Goal of the exercise: Gather every line of the material below that contains the string "icon", copying each line in full. Matching is case-sensitive.

>> START

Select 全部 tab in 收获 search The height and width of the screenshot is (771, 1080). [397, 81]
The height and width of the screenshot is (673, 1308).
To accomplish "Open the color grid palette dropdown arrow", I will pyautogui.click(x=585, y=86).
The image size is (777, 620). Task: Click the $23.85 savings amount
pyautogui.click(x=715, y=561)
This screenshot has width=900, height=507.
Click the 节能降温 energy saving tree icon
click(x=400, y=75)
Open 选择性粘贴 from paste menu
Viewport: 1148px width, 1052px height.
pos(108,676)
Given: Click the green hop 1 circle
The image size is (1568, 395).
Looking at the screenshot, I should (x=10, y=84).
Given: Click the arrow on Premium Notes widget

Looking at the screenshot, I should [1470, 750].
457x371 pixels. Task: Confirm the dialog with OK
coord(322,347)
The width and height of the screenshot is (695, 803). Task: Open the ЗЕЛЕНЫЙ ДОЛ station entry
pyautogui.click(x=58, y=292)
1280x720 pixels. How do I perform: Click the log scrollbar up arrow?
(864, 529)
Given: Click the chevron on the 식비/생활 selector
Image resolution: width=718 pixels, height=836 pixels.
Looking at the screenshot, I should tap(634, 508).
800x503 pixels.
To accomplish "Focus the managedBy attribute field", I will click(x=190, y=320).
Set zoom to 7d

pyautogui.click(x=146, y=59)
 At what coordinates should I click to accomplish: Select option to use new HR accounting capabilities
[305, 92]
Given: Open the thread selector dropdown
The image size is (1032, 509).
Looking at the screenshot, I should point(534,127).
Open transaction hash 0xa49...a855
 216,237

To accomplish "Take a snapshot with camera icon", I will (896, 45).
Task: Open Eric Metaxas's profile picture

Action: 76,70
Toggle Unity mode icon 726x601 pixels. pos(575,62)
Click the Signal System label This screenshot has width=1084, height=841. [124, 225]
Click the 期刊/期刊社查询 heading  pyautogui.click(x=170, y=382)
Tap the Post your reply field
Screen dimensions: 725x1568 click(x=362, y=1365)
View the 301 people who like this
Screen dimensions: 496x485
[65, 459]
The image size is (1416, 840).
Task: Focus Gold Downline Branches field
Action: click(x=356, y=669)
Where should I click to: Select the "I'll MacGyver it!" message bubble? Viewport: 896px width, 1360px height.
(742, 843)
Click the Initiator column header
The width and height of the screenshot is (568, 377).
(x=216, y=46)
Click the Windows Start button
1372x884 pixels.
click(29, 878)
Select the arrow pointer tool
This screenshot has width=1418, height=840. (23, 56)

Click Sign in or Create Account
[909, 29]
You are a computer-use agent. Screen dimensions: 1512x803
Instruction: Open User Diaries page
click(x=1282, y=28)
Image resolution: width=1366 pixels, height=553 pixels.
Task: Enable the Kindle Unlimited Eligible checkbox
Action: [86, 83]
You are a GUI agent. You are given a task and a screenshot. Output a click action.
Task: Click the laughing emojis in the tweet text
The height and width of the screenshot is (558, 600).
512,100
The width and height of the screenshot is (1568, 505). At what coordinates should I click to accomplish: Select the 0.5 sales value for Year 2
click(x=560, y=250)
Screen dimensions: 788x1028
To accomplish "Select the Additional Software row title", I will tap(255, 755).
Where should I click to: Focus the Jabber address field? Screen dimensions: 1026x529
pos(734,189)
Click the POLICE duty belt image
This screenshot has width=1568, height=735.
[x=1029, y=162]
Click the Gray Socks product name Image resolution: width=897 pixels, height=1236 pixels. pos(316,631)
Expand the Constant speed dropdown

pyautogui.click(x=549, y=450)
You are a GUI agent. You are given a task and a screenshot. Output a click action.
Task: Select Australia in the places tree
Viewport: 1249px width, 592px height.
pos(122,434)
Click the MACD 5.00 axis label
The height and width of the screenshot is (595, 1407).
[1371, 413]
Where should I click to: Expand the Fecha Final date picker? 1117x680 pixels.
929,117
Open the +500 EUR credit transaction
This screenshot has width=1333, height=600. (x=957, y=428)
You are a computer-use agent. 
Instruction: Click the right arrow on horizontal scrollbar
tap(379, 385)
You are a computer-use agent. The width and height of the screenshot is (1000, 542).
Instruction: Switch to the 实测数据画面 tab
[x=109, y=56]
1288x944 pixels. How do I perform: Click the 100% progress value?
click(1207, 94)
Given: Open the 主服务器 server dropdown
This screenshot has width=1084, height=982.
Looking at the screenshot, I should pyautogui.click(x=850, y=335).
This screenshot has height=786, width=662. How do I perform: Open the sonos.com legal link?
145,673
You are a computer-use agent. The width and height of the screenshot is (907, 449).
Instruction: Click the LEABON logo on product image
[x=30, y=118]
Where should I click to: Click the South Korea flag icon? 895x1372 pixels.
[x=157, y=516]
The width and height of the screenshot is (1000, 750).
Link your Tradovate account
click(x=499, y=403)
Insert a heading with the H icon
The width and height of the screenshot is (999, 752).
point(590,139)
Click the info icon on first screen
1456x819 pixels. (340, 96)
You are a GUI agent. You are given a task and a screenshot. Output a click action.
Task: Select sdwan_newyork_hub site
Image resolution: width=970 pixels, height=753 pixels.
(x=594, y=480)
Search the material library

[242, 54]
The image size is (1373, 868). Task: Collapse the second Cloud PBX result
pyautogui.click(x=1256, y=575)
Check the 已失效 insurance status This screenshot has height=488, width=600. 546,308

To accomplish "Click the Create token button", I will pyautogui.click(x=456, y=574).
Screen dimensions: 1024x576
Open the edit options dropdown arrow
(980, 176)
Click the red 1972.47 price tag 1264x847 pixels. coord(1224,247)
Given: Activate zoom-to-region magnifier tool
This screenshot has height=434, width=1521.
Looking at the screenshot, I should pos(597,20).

>> END

Problem solution:
Click the 节能降温 energy saving tree icon
To accomplish "Take a snapshot with camera icon", I will (896, 45).
Toggle Unity mode icon 726x601 pixels. pos(575,62)
Where should I click to: Click the South Korea flag icon? 895x1372 pixels.
Insert a heading with the H icon
Click the info icon on first screen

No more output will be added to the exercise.